Complete final campus tours
Toward the beginning of October, some students may still be deciding between two ED schools. Or, they might be narrowing down their EA options. A campus visit, if manageable for your family, can go a long way toward helping make those crucial final calls.Seeing a campus for a second time (or perhaps the first time) can help solidify whether or not your student can picture life as a student at the college. Since fall semester has started, your student can even see if they can sit in on a class in their major. If in-person visits are doable, try a virtual info session or campus tour.
Ensure standardized testing is all set
If your student is taking the October SAT or ACT, assist them in doing at least one timed practice test. After they’ve taken a full practice test in the real allotted time, sit down with them and score the test (and make sure to congratulate them on their progress!). Take a close look at the questions your teen got wrong or skipped, and devote extra time to studying in those areas. On test day, make sure they’ve had plenty of rest and a nutritious breakfast. Encourage them to take a break (for a stretch or a snack) when offered during test time. You can read more about supporting your student through standardized tests here.
Check in on essays
Your student should have a polished Common App essay by now. However, they might still be working on the school-specific supplemental essays. It’s important that these show why your student is a good fit for each individual college. Check in to make sure they have enough time to complete multiple drafts of their supplemental essays.

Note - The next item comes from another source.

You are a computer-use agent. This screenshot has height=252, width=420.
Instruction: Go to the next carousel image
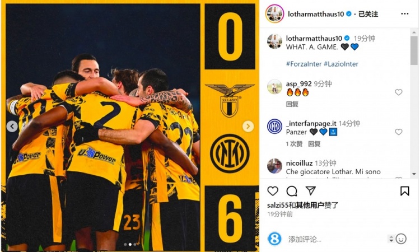248,126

Support them in the editing process by proofreading or having them read their response out loud to you.
Review the Common App
Before your student submits their ED application, sit down with them to review the basic information on their Common Application or Coalition Application profiles. These platforms ask for students’ demographic information such as their name, address, contact information, geographical location, languages they speak, and citizenship. They also ask about students’ families, including questions about parents’ marital status, their professions, their educational background information (including their schools and graduation years), and their employment status. Go through your teen’s profile to make sure they’ve entered everything correctly. Let them know if there are any errors or inaccuracies, and make sure to correct any spelling mistakes!
Sign the ED agreement
Parents have to sign the Early Decision agreement alongside students. This confirms that students know they’re committing to attending the school if they are admitted. Once you’ve verified that all the information on their Common App or Coalition App profile is correct, go to the URL provided in the invitation, enter your email address, read and sign the ED Agreement, then submit it.
As your teen continues working hard toward their early applications, remind them that self-care is important at a time like this. Encourage them to take breaks, go on walks, spend time with friends and family (especially over the weekends), and get plenty of rest. As long as your student stays organized and submits all of the required materials on time, they should be all set to have a complete early decision application. Your support and encouragement can help them get there!